Saved entries:
• • •
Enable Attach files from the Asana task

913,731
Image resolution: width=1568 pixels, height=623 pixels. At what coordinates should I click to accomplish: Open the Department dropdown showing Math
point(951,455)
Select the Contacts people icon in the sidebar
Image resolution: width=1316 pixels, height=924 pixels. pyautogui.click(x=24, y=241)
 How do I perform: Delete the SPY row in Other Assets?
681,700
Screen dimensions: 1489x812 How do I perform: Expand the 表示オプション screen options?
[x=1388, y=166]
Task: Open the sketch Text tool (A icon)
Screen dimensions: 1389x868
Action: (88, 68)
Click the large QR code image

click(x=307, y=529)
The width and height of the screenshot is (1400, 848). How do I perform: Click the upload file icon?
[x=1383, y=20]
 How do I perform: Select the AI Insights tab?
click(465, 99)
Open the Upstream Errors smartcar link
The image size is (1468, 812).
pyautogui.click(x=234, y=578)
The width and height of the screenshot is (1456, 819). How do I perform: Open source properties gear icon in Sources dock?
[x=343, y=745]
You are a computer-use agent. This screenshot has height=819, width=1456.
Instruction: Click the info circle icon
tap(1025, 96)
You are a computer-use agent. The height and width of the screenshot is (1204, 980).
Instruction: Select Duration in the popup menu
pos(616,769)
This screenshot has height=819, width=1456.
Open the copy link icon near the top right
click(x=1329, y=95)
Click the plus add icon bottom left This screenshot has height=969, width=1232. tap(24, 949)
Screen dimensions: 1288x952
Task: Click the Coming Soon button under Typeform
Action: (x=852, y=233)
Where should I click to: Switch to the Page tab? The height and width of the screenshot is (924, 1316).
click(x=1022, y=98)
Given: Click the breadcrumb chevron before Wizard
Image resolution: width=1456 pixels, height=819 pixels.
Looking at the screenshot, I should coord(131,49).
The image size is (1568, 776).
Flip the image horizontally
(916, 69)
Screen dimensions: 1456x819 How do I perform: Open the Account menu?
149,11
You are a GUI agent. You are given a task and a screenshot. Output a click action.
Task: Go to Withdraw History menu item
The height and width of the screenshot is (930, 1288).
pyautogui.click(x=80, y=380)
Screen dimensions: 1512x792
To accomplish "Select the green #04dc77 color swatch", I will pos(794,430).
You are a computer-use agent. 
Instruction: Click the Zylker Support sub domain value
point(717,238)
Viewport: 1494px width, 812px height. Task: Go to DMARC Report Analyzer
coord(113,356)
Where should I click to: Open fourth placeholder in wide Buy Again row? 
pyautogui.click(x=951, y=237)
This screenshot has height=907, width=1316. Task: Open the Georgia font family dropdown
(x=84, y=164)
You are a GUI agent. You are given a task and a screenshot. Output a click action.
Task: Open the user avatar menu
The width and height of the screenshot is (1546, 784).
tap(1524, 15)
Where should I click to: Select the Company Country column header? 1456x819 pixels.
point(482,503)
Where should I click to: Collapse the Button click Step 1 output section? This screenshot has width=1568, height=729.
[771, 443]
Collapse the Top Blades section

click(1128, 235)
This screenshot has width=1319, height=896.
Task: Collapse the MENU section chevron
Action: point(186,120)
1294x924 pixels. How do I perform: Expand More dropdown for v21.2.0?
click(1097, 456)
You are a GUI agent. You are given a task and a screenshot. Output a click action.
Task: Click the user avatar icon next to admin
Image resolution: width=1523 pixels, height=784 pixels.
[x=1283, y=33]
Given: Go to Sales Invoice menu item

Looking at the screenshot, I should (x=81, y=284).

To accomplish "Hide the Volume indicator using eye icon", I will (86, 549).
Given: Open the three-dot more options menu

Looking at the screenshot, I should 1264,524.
• • •
WORK REQUIRED =>
Write only the number of lines in the data above that include "will".

YOUR RESPONSE =>
2